DIRECTIONS: Extract the article about the lost Ksâr 'Akil fossil teeth below and reproduce all of it word for word, leaving out the records that follow it.

PASSAGE TO READ:
·····

A UConn researcher has been scouring the archives to dig up new details about lost fossils that are vital for understanding human history
In their recent publication in the Journal of Human Evolution, UConn Department of Anthropology Professor Christian Tryon and Shara Bailey, Director of the Center for the Study of Human Origins at New York University, detail new findings about 40,000-year-old teeth unearthed in the 1930s from a site called Ksâr 'Akil in Lebanon.
The tricky part is that these teeth are missing.
The story of how Tryon and Bailey came to study these artifacts is fascinating and includes war, loss, and chance findings which saved this information from being lost to history. The fossils were found in a rock shelter just outside of modern-day Beirut, in a region that probably saw a lot of traffic when Homo sapiens left Africa. The evidence for this largely comes from the campsites, tools, food debris, and rare art that make up the archaeological record, but Tryon says there are very few sites where you can find a fossil and definitively say whether it was Homo sapiens or Homo neanderthalensis who actually made an archaeological site, but Ksâr 'Akil is one of those few, rare places. Some 40,000 years ago, two children were buried at Ksâr 'Akil, and on that dig in the late 1930s, they were unearthed and later lost. Tryon and Bailey are now trying to piece together as much information as they can with the few remaining records.

·····

GIVEN DATA:
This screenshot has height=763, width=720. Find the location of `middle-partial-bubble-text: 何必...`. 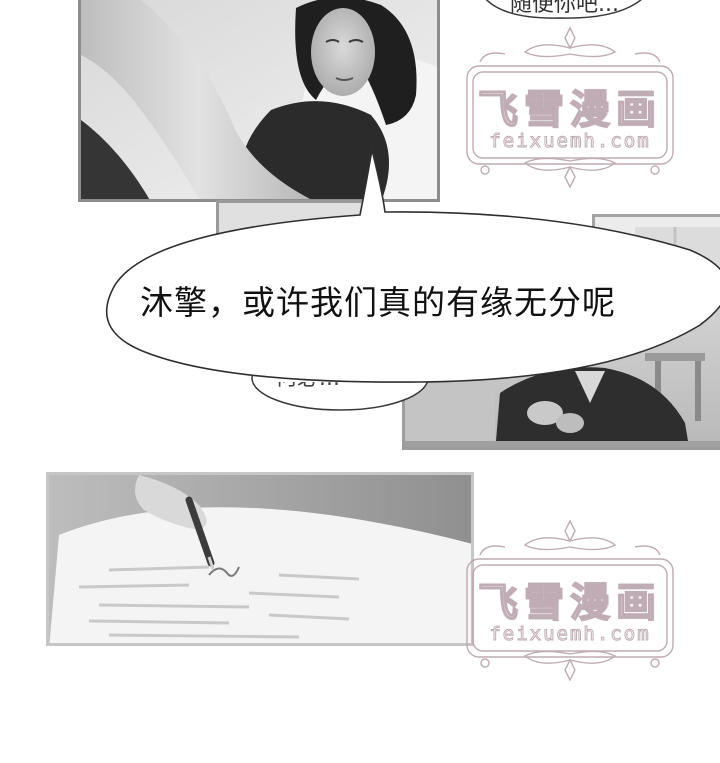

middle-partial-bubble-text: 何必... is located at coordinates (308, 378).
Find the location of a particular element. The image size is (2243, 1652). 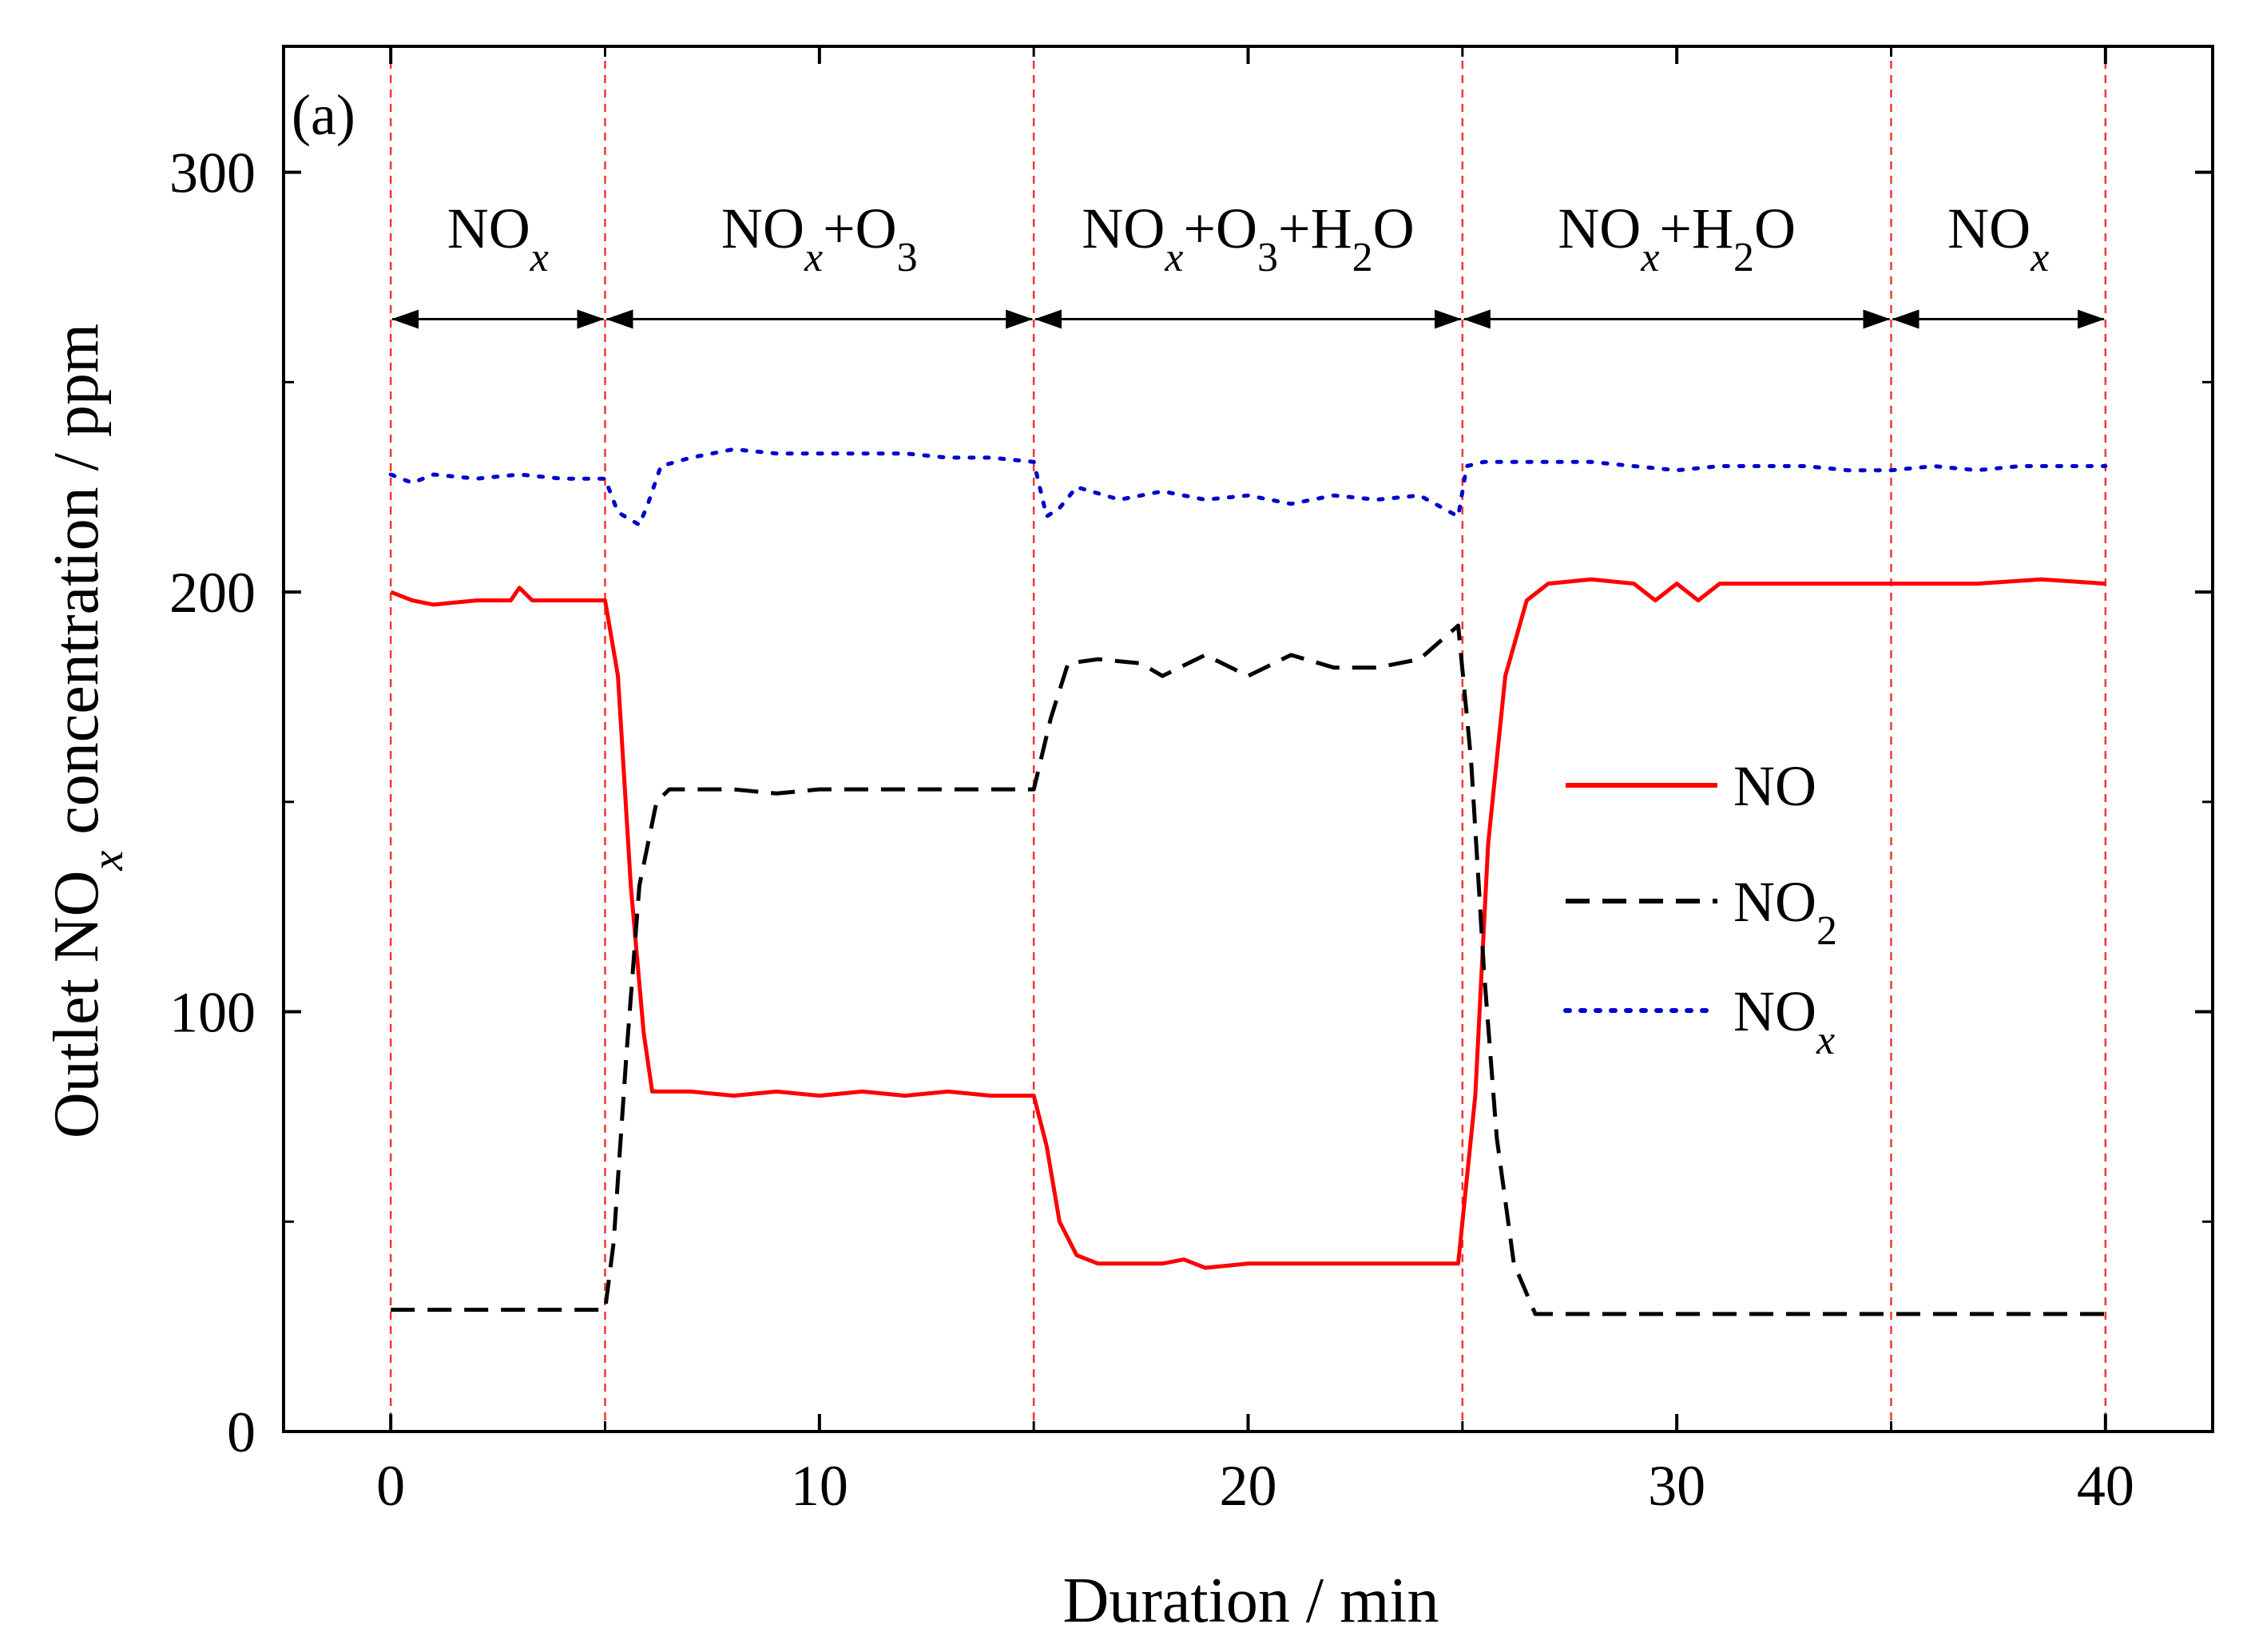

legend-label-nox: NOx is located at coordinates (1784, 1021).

·····

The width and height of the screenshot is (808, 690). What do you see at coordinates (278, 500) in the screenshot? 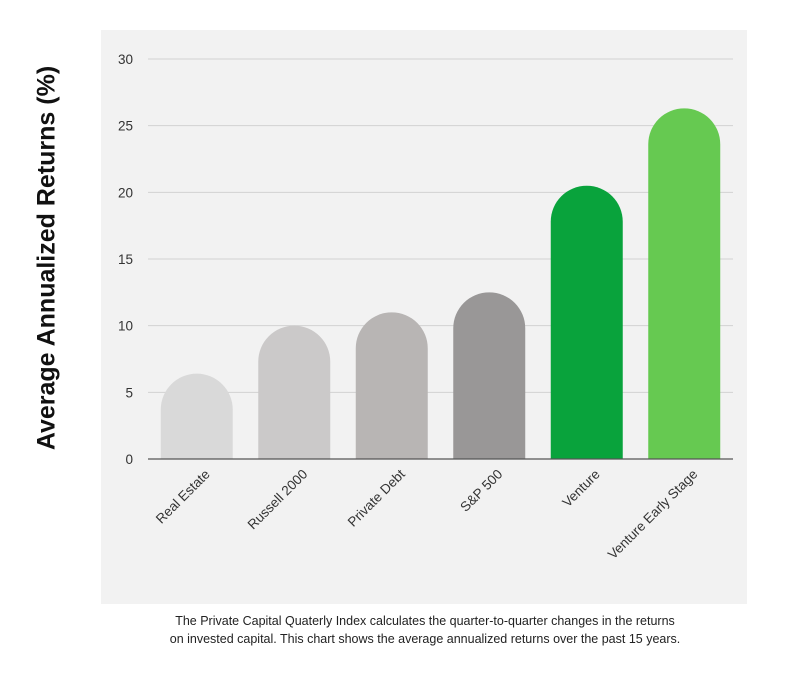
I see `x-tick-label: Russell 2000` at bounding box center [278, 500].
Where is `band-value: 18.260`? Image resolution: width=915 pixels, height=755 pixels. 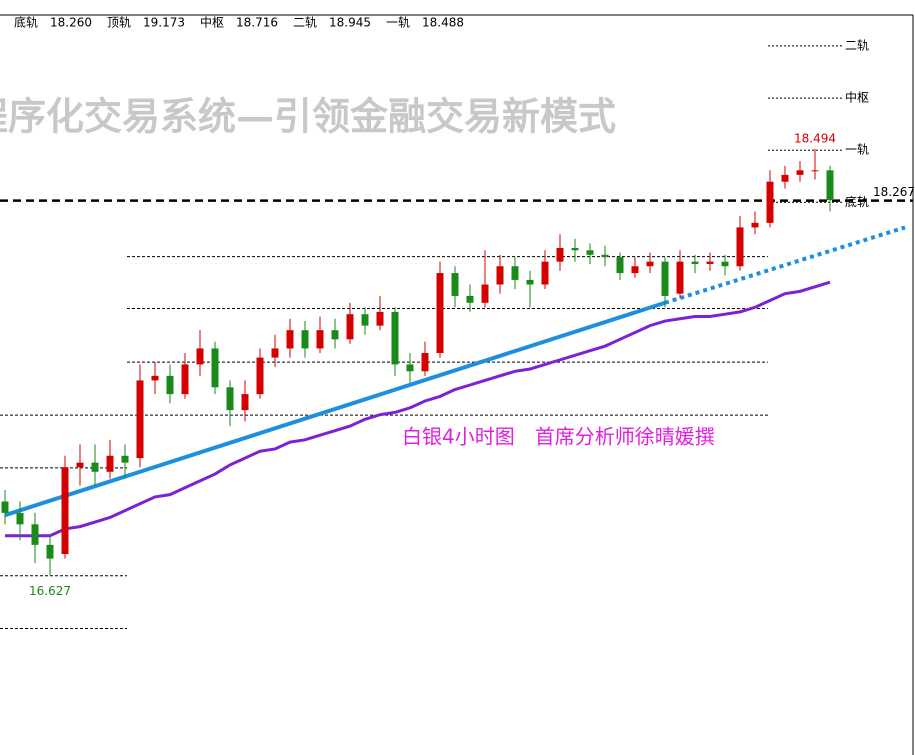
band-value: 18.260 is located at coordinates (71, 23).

·····

TASK SOLUTION:
A UConn researcher has been scouring the archives to dig up new details about lost fossils that are vital for understanding human history
In their recent publication in the Journal of Human Evolution, UConn Department of Anthropology Professor Christian Tryon and Shara Bailey, Director of the Center for the Study of Human Origins at New York University, detail new findings about 40,000-year-old teeth unearthed in the 1930s from a site called Ksâr 'Akil in Lebanon.
The tricky part is that these teeth are missing.
The story of how Tryon and Bailey came to study these artifacts is fascinating and includes war, loss, and chance findings which saved this information from being lost to history. The fossils were found in a rock shelter just outside of modern-day Beirut, in a region that probably saw a lot of traffic when Homo sapiens left Africa. The evidence for this largely comes from the campsites, tools, food debris, and rare art that make up the archaeological record, but Tryon says there are very few sites where you can find a fossil and definitively say whether it was Homo sapiens or Homo neanderthalensis who actually made an archaeological site, but Ksâr 'Akil is one of those few, rare places. Some 40,000 years ago, two children were buried at Ksâr 'Akil, and on that dig in the late 1930s, they were unearthed and later lost. Tryon and Bailey are now trying to piece together as much information as they can with the few remaining records.